** Start of Excerpt **

The bot provides two main modes of function – (1) providing a summary of the neighborhood or (2) provide a random ongoing project in the city (as a fun fact). 

0

1. Neighborhood Specific Info

Users can ask about information by neighborhood in San Francisco. The current version of Karl does require users to know the SF neighborhoods.

0

The original data from DataSF's API had information by "Planning District" –  a region unit used specifically by planners but not by the general public, who is more familiar with "neighborhoods". To overcome this without altering the original data, I did some quick mapping and created another database that includes roughly the Planning District of each neighborhood.

0

The actual code includes two methods – one (determine_PD) to determine whether the input neighborhood has a valid matching Planning District and another (determine_PD_info) to scan through the database and count the number or projects in this Planning District.

** End of Excerpt **
** Start of Dataset records **

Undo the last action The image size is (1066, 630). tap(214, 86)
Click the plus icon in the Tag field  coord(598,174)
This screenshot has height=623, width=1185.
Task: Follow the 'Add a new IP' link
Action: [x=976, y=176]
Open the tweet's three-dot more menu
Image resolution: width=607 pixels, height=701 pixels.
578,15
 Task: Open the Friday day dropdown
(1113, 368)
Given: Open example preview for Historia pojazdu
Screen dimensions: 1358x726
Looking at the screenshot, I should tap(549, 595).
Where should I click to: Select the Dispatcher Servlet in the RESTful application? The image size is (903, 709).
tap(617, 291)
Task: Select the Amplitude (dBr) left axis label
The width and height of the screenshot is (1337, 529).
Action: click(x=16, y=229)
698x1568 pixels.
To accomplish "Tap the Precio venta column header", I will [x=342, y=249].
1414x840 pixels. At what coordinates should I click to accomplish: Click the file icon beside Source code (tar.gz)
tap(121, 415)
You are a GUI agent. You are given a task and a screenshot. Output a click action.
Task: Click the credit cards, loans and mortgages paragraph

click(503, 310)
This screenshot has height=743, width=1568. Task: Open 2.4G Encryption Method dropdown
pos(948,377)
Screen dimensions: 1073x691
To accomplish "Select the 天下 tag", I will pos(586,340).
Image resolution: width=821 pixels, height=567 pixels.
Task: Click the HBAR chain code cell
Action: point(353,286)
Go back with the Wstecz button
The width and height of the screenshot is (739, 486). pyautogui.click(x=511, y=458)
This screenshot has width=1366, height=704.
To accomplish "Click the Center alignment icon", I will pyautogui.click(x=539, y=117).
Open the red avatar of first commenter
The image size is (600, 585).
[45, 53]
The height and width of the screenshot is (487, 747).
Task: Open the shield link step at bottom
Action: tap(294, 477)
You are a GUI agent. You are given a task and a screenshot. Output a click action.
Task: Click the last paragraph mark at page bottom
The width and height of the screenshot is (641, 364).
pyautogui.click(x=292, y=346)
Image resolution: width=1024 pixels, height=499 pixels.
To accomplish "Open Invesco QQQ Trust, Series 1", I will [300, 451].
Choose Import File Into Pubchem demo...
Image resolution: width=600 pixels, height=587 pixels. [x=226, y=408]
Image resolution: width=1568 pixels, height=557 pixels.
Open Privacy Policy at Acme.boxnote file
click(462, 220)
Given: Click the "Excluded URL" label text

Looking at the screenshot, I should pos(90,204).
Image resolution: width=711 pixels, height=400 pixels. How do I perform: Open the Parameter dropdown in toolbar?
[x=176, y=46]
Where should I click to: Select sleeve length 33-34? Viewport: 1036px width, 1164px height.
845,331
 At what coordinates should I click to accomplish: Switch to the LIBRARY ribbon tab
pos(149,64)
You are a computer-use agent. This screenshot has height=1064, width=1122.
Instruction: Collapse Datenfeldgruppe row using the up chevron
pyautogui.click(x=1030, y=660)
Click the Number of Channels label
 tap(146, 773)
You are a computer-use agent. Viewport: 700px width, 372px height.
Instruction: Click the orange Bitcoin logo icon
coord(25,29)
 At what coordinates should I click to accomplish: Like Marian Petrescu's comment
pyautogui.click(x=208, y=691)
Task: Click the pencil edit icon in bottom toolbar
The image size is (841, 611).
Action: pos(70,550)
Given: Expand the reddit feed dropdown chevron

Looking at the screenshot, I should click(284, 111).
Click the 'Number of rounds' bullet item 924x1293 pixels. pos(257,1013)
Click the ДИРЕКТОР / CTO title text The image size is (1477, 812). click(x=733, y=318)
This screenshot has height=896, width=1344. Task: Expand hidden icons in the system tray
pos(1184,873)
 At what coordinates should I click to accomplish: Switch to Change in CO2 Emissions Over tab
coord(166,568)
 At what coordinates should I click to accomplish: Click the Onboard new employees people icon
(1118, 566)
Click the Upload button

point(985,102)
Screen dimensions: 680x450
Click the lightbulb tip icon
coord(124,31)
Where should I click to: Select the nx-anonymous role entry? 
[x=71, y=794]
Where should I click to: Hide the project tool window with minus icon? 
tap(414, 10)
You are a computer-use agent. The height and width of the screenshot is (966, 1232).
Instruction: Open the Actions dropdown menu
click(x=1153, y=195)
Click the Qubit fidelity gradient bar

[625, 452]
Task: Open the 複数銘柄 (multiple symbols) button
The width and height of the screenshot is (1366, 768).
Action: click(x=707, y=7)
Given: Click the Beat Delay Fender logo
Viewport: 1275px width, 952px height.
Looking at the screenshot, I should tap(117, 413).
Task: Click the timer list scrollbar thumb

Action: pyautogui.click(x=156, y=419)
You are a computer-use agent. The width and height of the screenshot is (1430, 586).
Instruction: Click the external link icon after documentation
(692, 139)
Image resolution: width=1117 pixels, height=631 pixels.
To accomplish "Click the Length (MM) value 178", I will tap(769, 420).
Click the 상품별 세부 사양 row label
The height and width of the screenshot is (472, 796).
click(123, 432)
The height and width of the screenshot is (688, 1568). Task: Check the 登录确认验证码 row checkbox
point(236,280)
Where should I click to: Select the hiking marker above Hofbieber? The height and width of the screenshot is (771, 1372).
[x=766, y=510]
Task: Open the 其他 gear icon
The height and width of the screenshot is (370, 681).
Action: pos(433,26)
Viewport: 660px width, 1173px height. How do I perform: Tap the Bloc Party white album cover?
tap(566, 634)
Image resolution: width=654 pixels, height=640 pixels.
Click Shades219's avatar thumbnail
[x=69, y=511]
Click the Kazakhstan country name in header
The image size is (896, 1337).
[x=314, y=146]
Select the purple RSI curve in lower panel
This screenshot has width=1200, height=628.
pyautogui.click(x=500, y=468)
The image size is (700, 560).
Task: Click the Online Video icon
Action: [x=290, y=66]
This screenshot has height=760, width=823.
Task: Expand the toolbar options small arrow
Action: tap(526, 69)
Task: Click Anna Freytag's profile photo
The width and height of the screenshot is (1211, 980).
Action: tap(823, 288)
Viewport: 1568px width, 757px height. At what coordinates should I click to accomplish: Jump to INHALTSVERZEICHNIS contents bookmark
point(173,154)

** End of Dataset records **

__Given instruction A__. In the excerpt on the San Francisco neighborhood bot, what region unit did the original DataSF data use?
__Given instruction B__. List what the excerpt on the San Francisco neighborhood bot says each of the bot's two modes and each of its two code methods does.
__Given instruction C__. Carry on the excerpt about the San Francisco neighborhood bot from its last sentence.

__Right answer A__. Planning District.

__Right answer B__.
- First mode: provides a summary of the neighborhood.
- Second mode: provides a random ongoing project in the city as a fun fact.
- determine_PD: determines whether the input neighborhood has a valid matching Planning District.
- determine_PD_info: scans through the database and counts the number of projects in that Planning District.

__Right answer C__.
0
def determine_PD x
    
    #this is the answer to the question "Which neighborhood do you live in?"
    csv_SF_Neighborhood = 'SF_Neighborhood.csv'
    search_criteria_neighborhood = { 'Neighborhood_AW' => x}

    options = { :headers => :first_row,
                :converters => [ :numeric ]}

    neighborhood_matches = nil

    CSV.open(csv_SF_Neighborhood, "r", options) do |csv|

        neighborhood_matches = csv.find_all do |row|
            match = true
            search_criteria_neighborhood.keys.each do |key|
               match = match && ( row[key] == search_criteria_neighborhood[key]) 
            end
            match
        end    
    end
    
    

    # if more than one PD match (Outer Mission, Castro, West of Twin Peaks, Sunset)
    if neighborhood_matches.length >=2
        if x == "Outer Mission"
            "2PD - Outer Mission"
        elsif x == "Castro"
            "2PD - Castro"    
        elsif x == "West of Twin Peaks"
            "2PD - West of Twin Peaks"
        elsif x == "Sunset"
            "2PD - Sunset"
        else
            "no match"
        end 
    # if one match - perfect!    
    elsif neighborhood_matches.length == 1
        # based on the data there is no project in Presidio
        if x == "Presidio"
            "no project"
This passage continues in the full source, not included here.